In one embodiment of the invention, the inflatable cushion includes a base sheet and a top sheet. The top sheet is molded in the form of a plurality of air cells that are secured to the base sheet and extend outwardly from the base sheet. The plurality of air cells are grouped to form a primary inflation zone adjacent the perimeter edge of the inflatable cushion and a secondary inflation zone from the remaining area of the inflatable cushion. The air cells of the primary inflation zone are interconnected to permit air flow between the air cells in the primary inflation zone. The air cells of the secondary inflation zone are interconnected to permit air flow between the air cells in the secondary inflation zone. The primary inflation zone is isolated from the secondary inflation zone and separately inflatable from the secondary inflation zone. Thus, the inflatable pad has a primary inflation zone with a resiliency that is adjustable and set independently of the resiliency of the secondary inflation zone when the cushion is inflated.

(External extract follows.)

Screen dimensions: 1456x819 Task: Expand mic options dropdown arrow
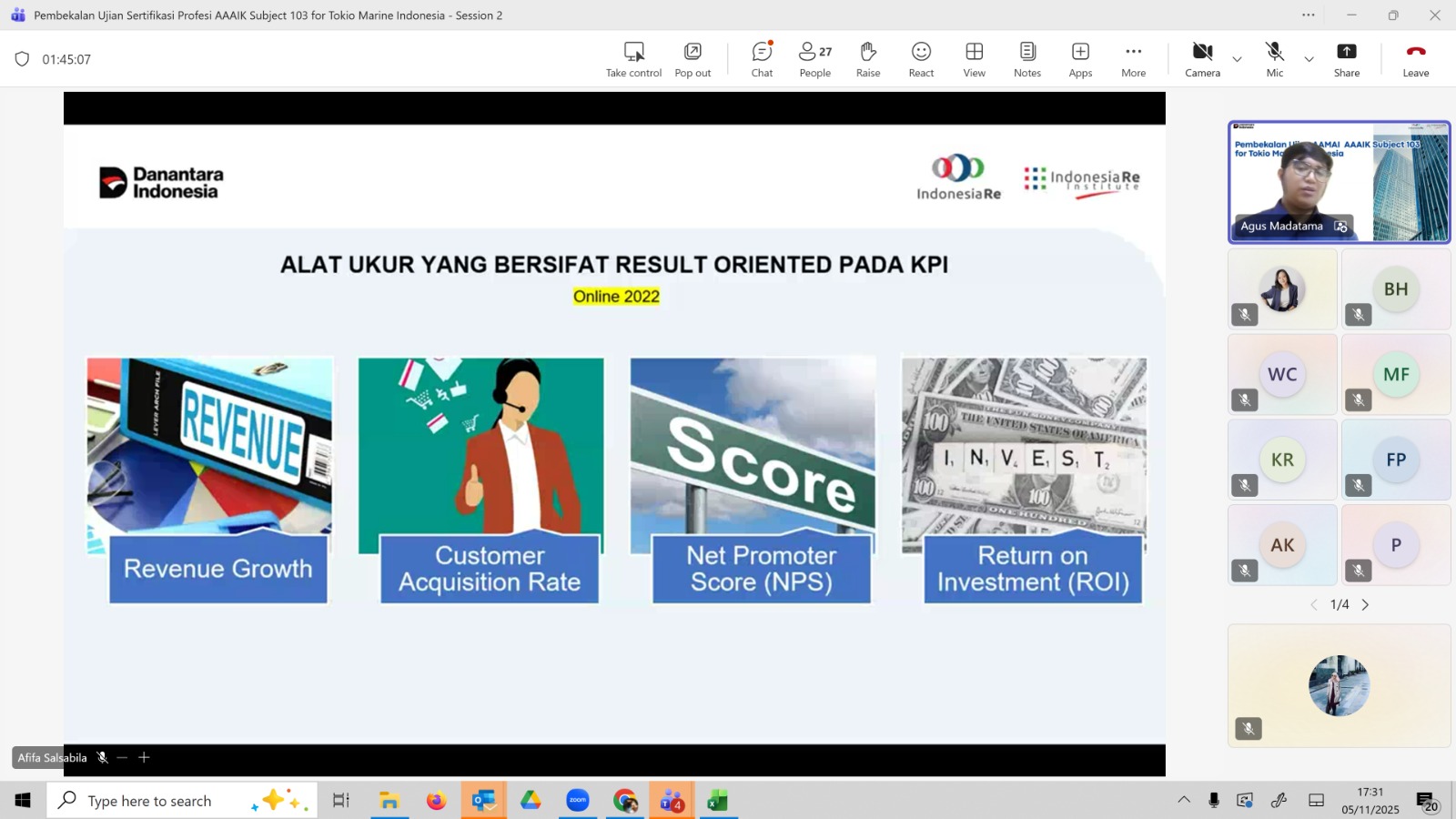click(x=1309, y=59)
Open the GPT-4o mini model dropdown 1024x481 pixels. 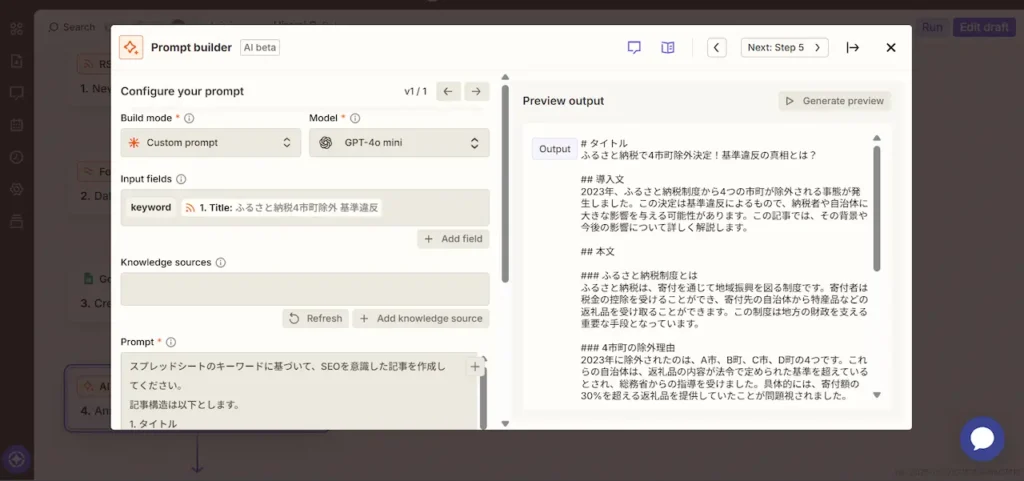click(x=399, y=143)
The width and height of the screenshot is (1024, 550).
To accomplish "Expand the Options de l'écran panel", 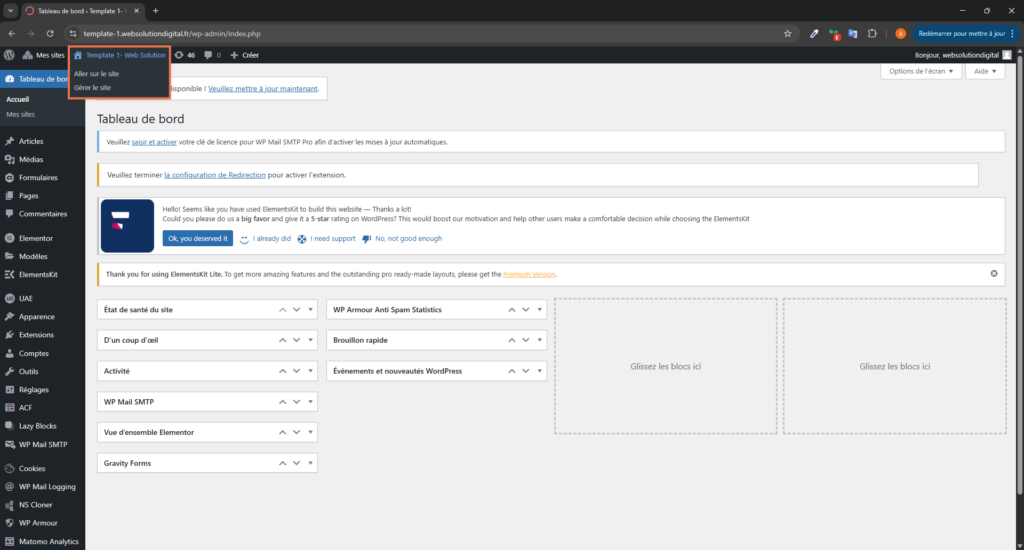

In another embodiment of the invention, the air pillow includes an inflatable cushion having first and second base sheets and first and second top sheets. The first and second base sheets are positioned side-by-side. The first and second top sheets are each molded in a form of a plurality of independent air cells that are secured to the respective first and second base sheets and extend outwardly in opposite directions from the first and second base sheets. The air cells are grouped into a plurality of sections with at least one section being formed along a perimeter edge of the inflatable cushion. Each of the sections is separated from the other sections in a manner to prevent communication between the sections. Thus, each section has an associated firmness that may be adjusted by the user as required to achieve the desired level of comfort.
The inflatable cushion may also be folded along a fold line to position portions of the base sheet in the side-by-side arrangement and to position the air cells of the primary inflation zone on the perimeter edge of the air cushion. The pair of base sheets may be held in the side-by-side arrangement by releasable fasteners.